MAS Running Calculator
Enter the result of your MAS (Maximal Aerobic Speed) test, we will quickly calculate your possible progress and your running pace from 5K to Marathon!

On Campus, we train thousands of runners, allowing us to estimate the progress you will make and the time you can achieve!
We use your MAS test result as a reference to which we apply the average percentage we observe in runners we train. The longer you train, the faster the time you can aim for will be!
For a more refined prediction based on your profile, sign up on Campus ⬇️

MAS is the smallest speed at which we reach our maximum oxygen consumption. In other words, it’s a speed at which the aerobic system quickly reaches its limit. You can obtain its value by taking a VAMEVAL type test.
At this speed, we quickly reach our maximum oxygen consumption. We can always accelerate, but the additional energy demand will be supplied exclusively by other energy systems (anaerobic system).

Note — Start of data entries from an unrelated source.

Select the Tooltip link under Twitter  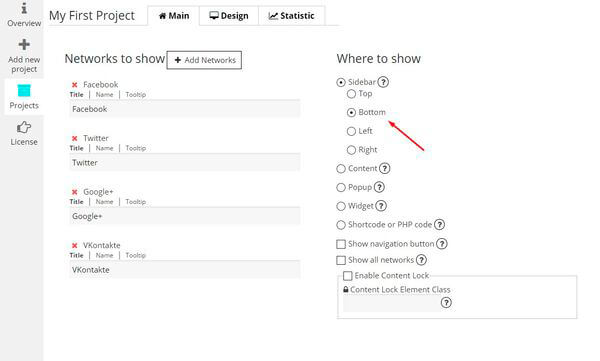136,148
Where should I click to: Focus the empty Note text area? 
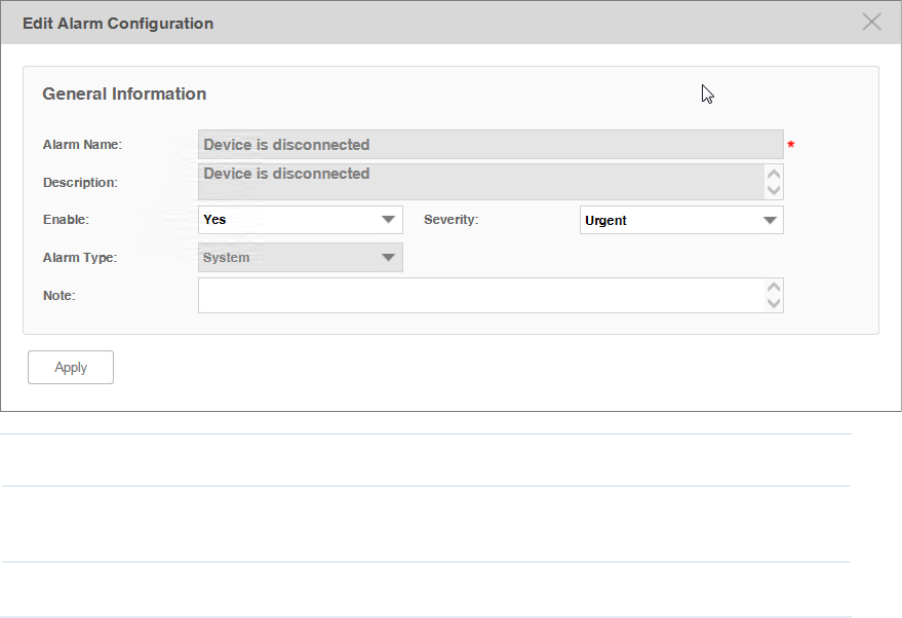tap(480, 295)
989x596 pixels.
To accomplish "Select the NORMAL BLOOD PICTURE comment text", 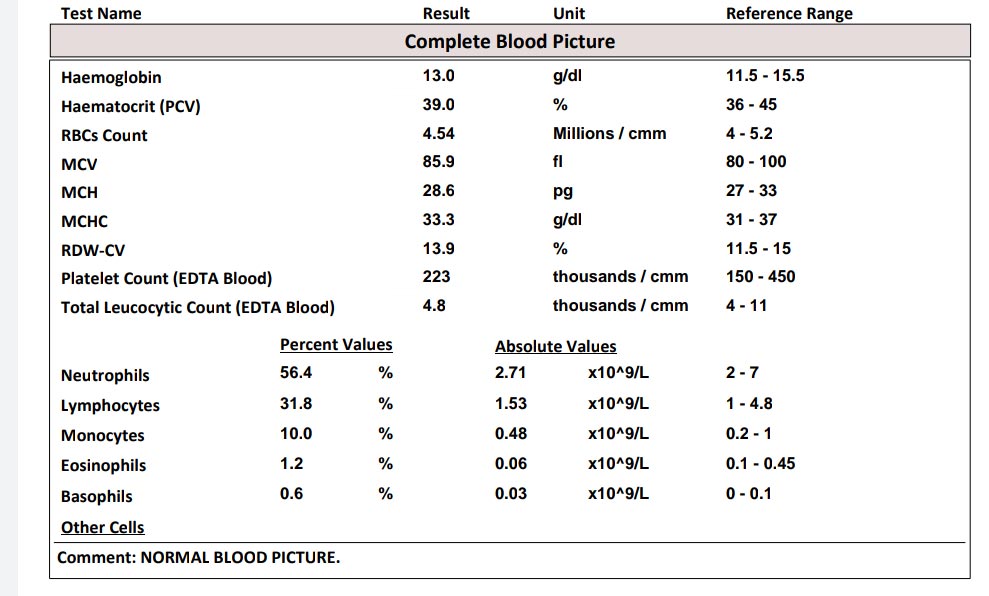I will [240, 558].
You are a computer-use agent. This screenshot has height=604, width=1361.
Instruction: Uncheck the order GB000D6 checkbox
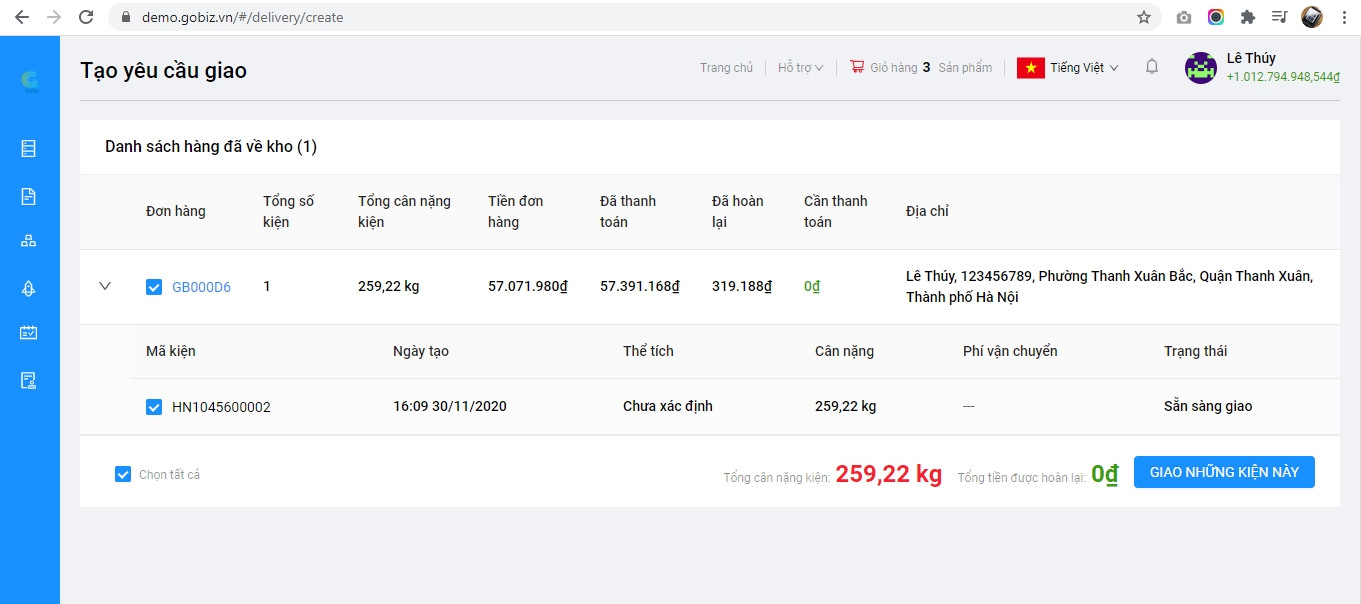(x=154, y=287)
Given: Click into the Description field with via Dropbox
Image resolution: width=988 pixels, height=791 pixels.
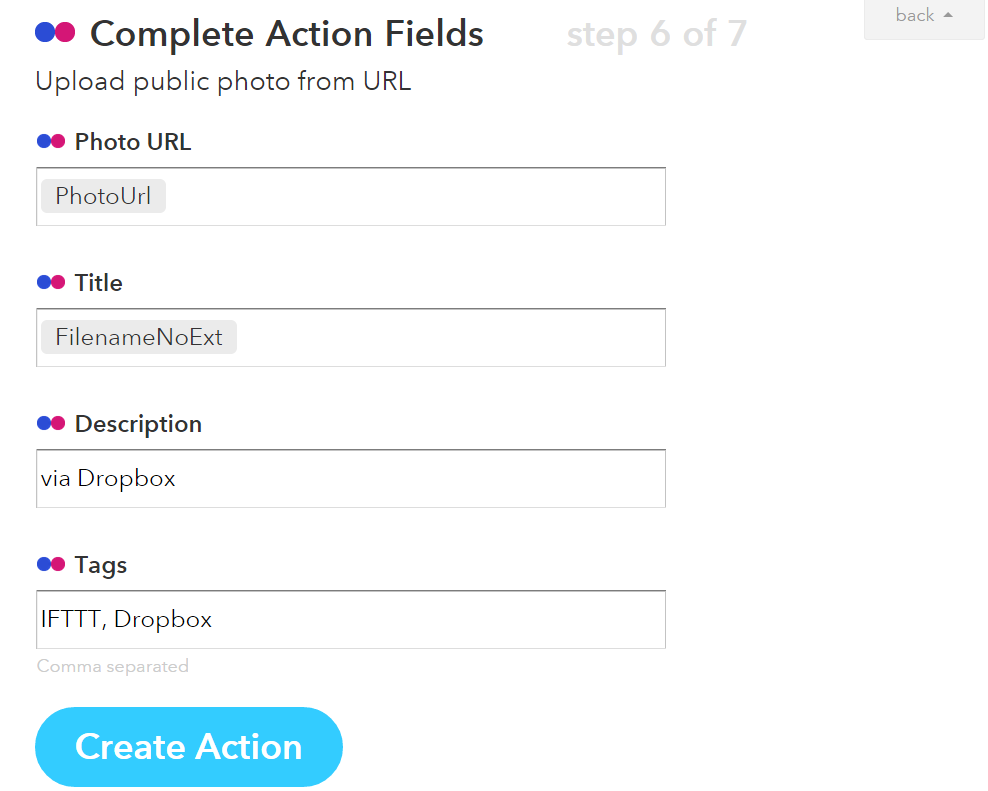Looking at the screenshot, I should [x=351, y=478].
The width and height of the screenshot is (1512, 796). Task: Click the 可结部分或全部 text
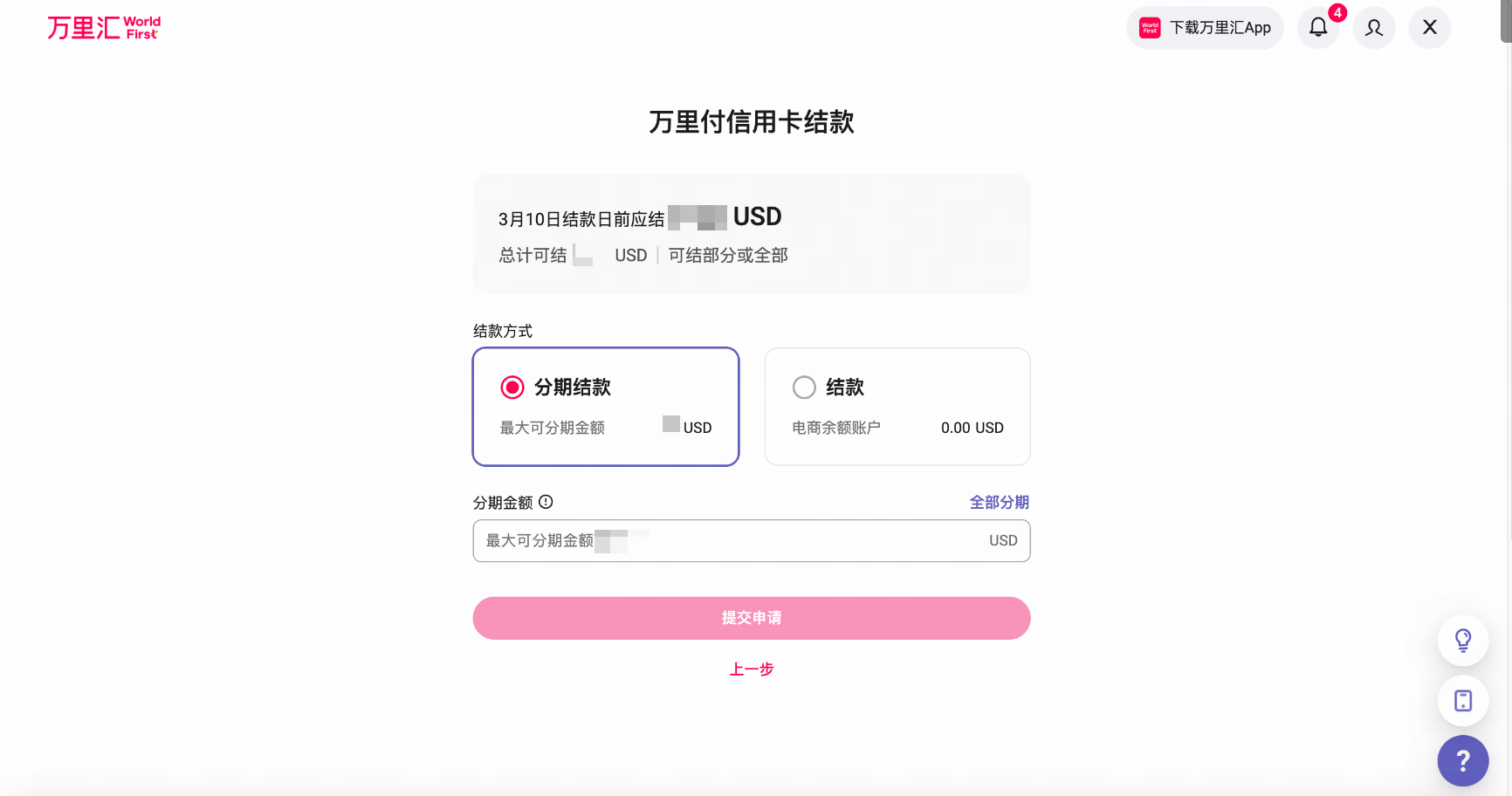pos(728,255)
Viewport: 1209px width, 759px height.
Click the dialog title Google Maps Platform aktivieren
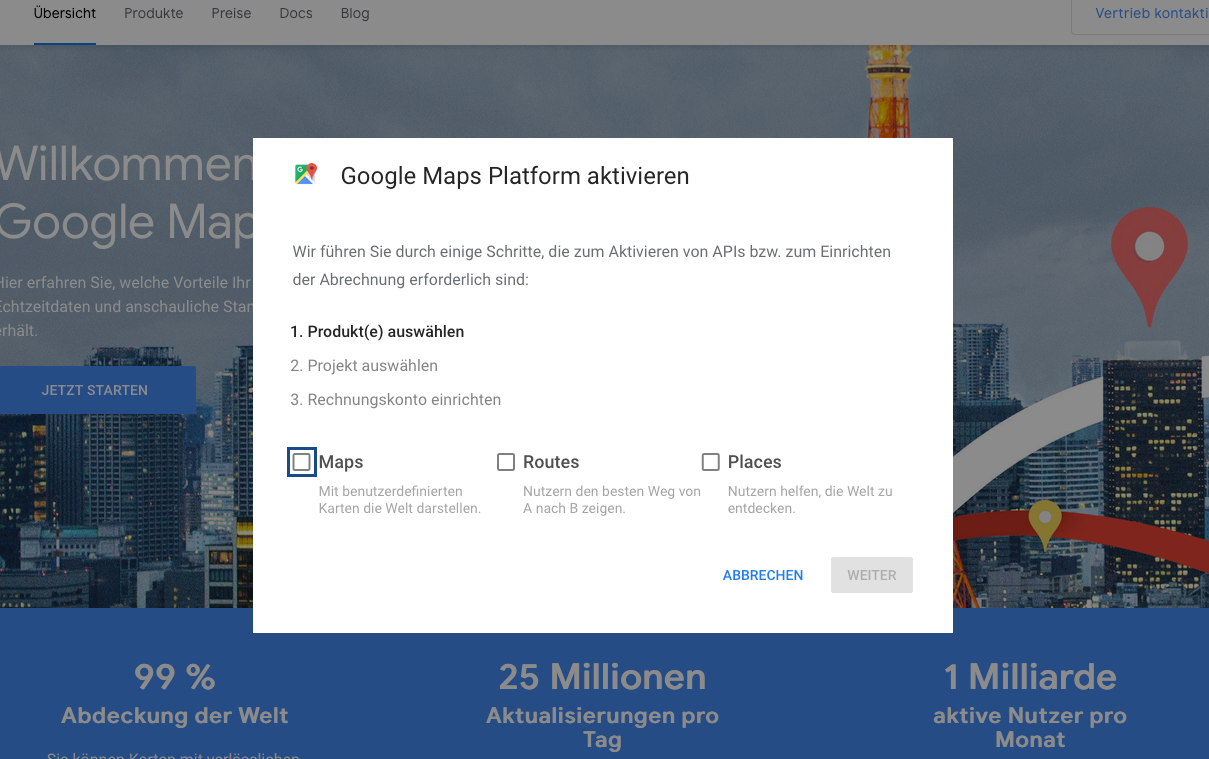coord(515,176)
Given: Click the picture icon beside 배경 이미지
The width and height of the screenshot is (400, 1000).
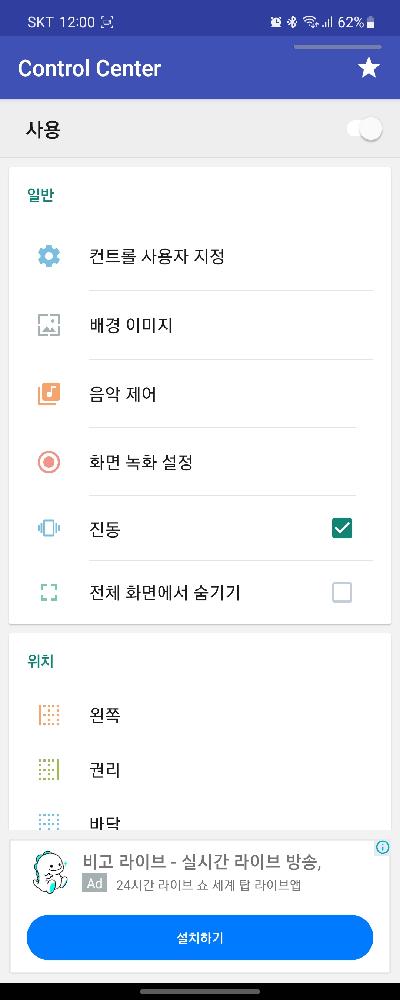Looking at the screenshot, I should [x=49, y=325].
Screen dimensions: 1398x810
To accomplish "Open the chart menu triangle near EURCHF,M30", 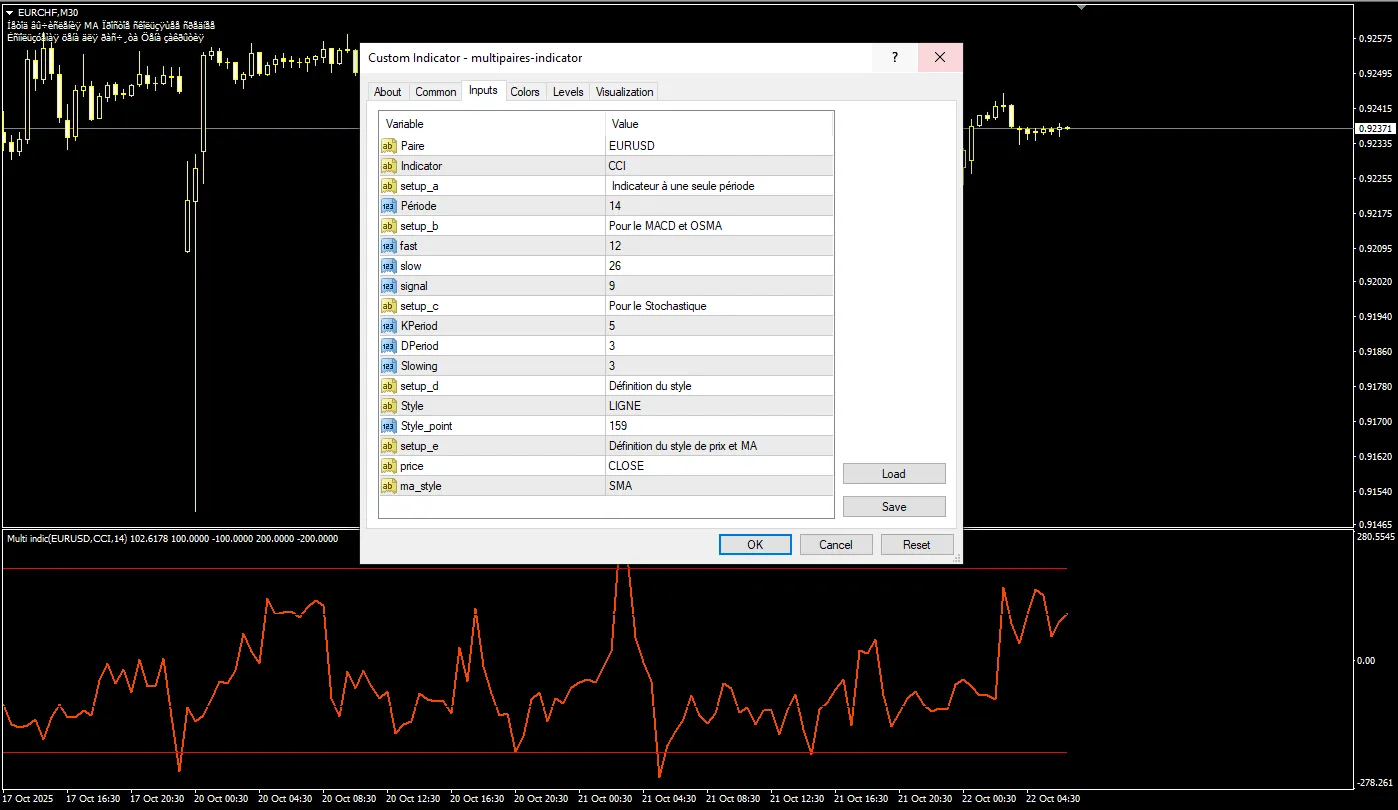I will (9, 12).
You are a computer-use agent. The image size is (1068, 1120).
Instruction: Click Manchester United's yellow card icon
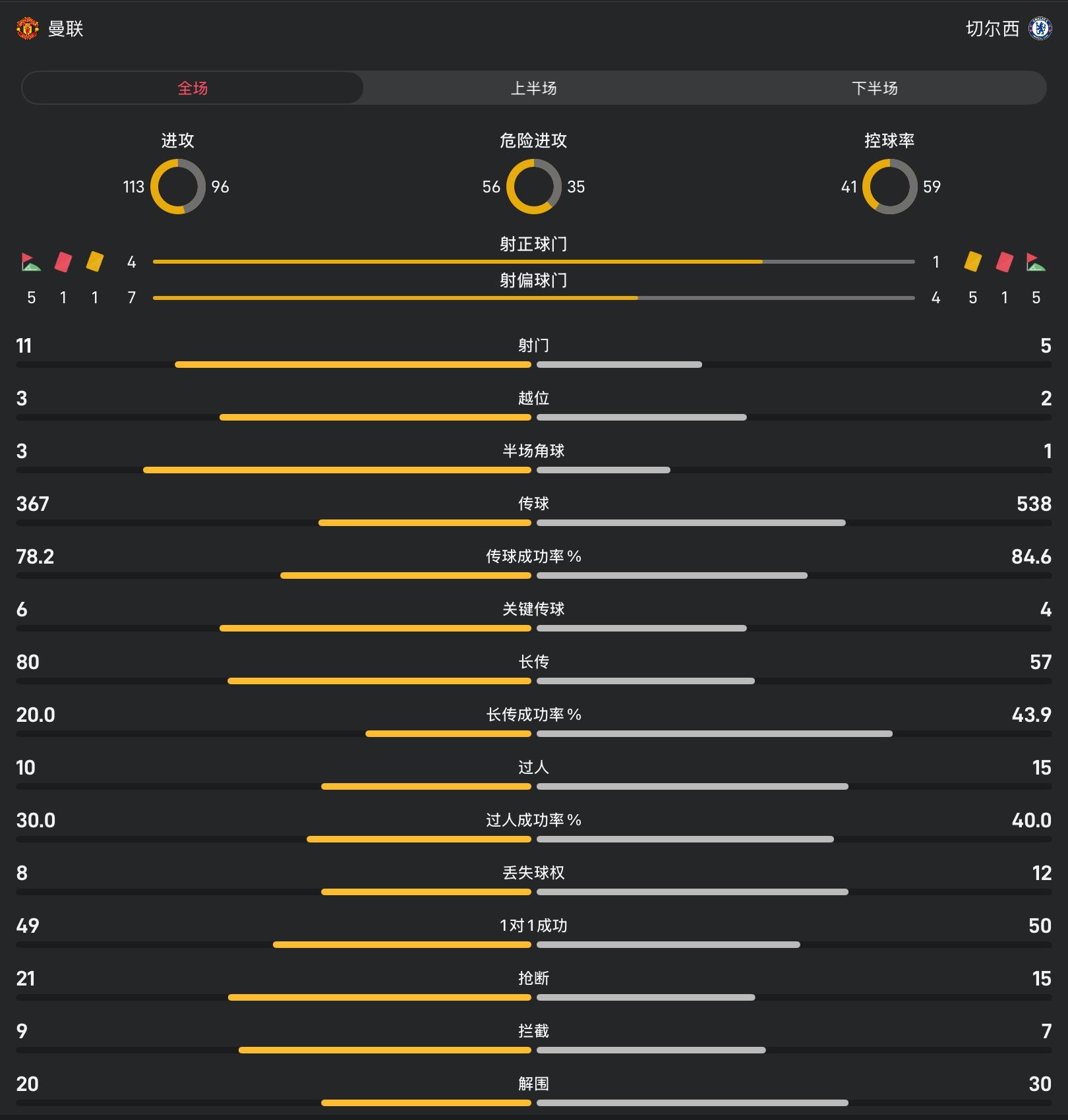point(95,261)
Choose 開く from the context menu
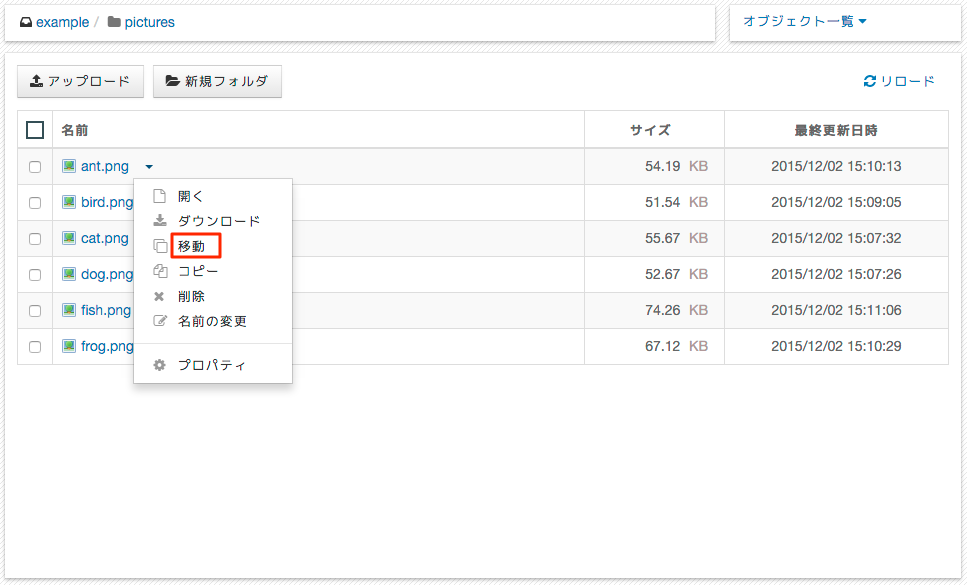This screenshot has height=585, width=967. click(190, 196)
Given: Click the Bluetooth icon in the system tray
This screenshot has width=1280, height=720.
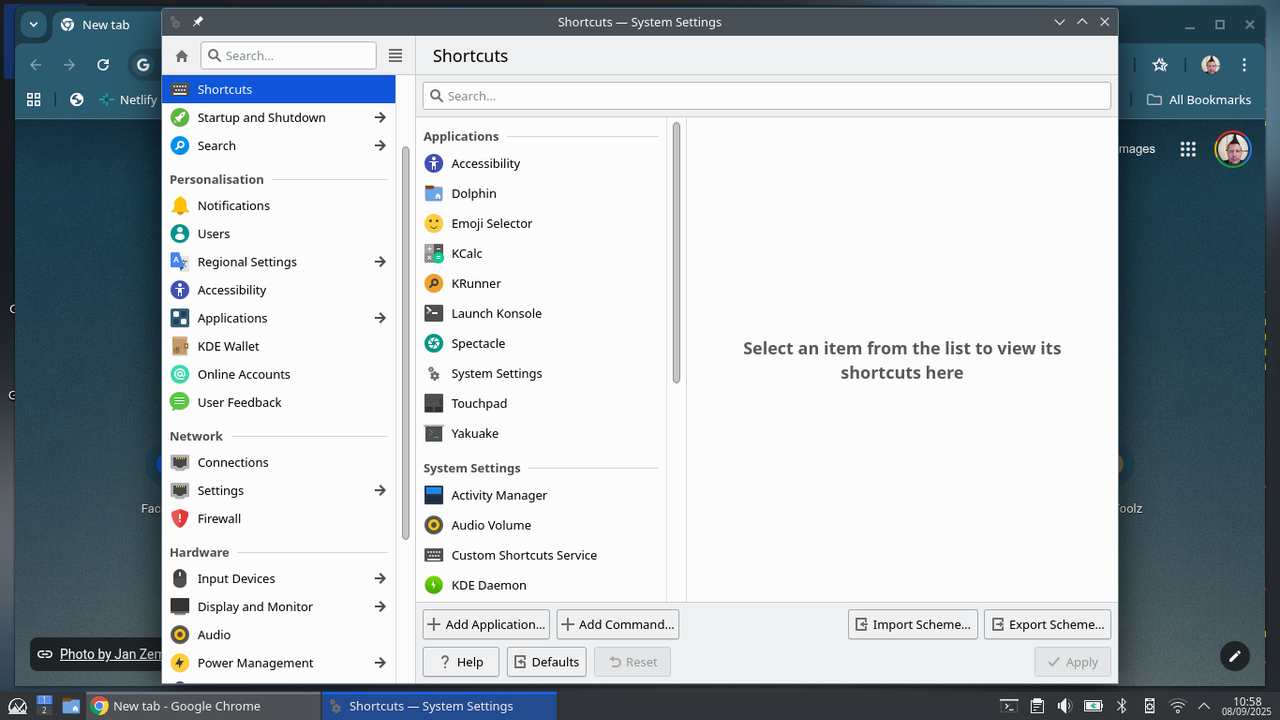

The body adapts to the stress it perceives. Working on your MAS in running maximally stimulates the aerobic system: oxygen transport and use are pushed to their limit. In situations of strain, the body seeks to improve.
With training, oxygen consumption increases and Maximal Aerobic Speed also strongly engages the anaerobic systems, which work in synergy with the aerobic system.
MAS thus helps improve the anaerobic system, the use of carbohydrates, and strengthens muscles and tendons against high mechanical stress, benefiting all runners.
A MAS calculator makes it possible to turn a theoretical value (Maximal Aerobic Speed) into concrete race paces. It helps runners structure their training, respect the right intensities, and avoid running too fast or too slowly. Using a MAS calculator optimizes the development of the aerobic and anaerobic systems and overall progress, while reducing the risk of overtraining or injury.
To use a MAS calculator effectively, you first need to know your actual MAS, obtained through a field test or in the lab. Then simply enter this value to get precise paces based on MAS percentages (80%, 90%, 100%, etc.). These paces should be used according to the workout goal (endurance, threshold, intervals), while respecting the effort and recovery durations set out in the training plan.
A MAS calculator is for all runners, from beginners to experienced athletes. It is particularly useful for runners who want to structure their workouts, prepare for a race (10K, half-marathon, marathon), or better understand their training paces. Whether you run for pleasure or performance, the MAS calculator is a simple and accessible tool for progressing in a consistent and sustainable way.